== Input for this task
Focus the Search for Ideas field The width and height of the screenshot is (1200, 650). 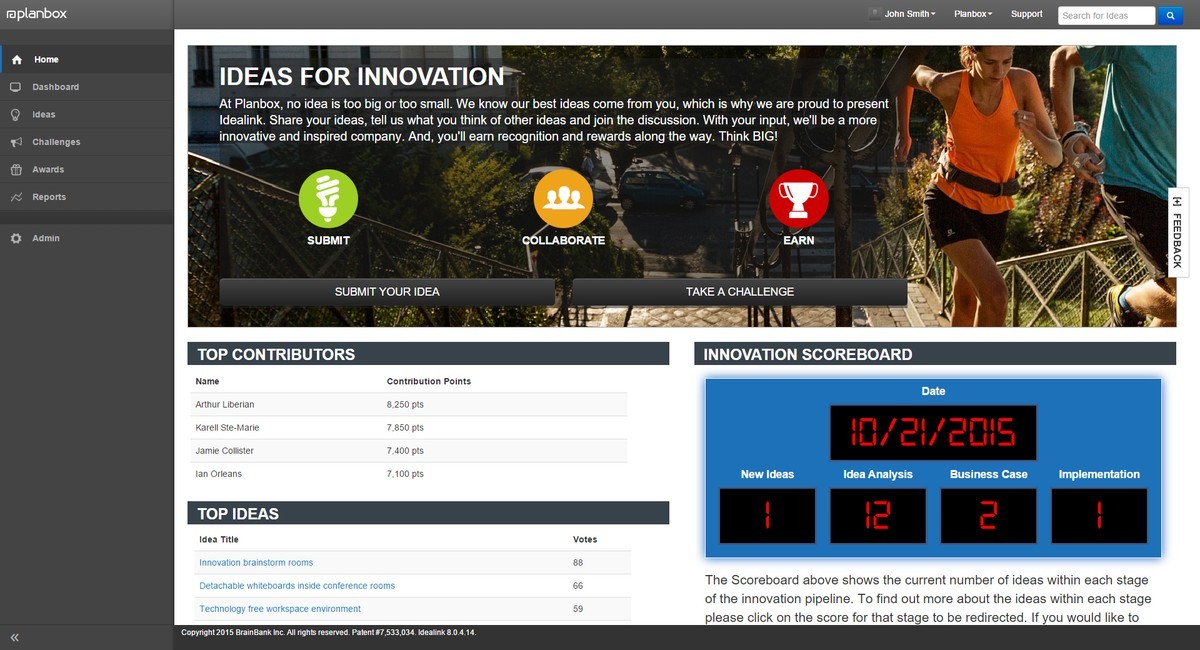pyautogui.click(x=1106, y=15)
====
== Input for this task
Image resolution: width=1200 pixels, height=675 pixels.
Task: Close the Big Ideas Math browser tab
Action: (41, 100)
====
== Input for this task
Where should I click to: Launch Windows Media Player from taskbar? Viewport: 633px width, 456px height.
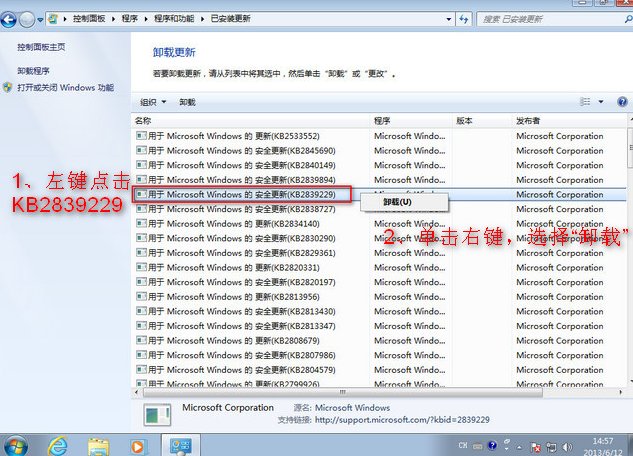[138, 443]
====
What the exercise asks:
Copy out the lines of the records word for word, starting at the line that contains "Image resolution: width=1200" and ending after the line that contains "Action: (41, 100)".

Exercise result:
Image resolution: width=1200 pixels, height=675 pixels.
Task: Close the Big Ideas Math browser tab
Action: (41, 100)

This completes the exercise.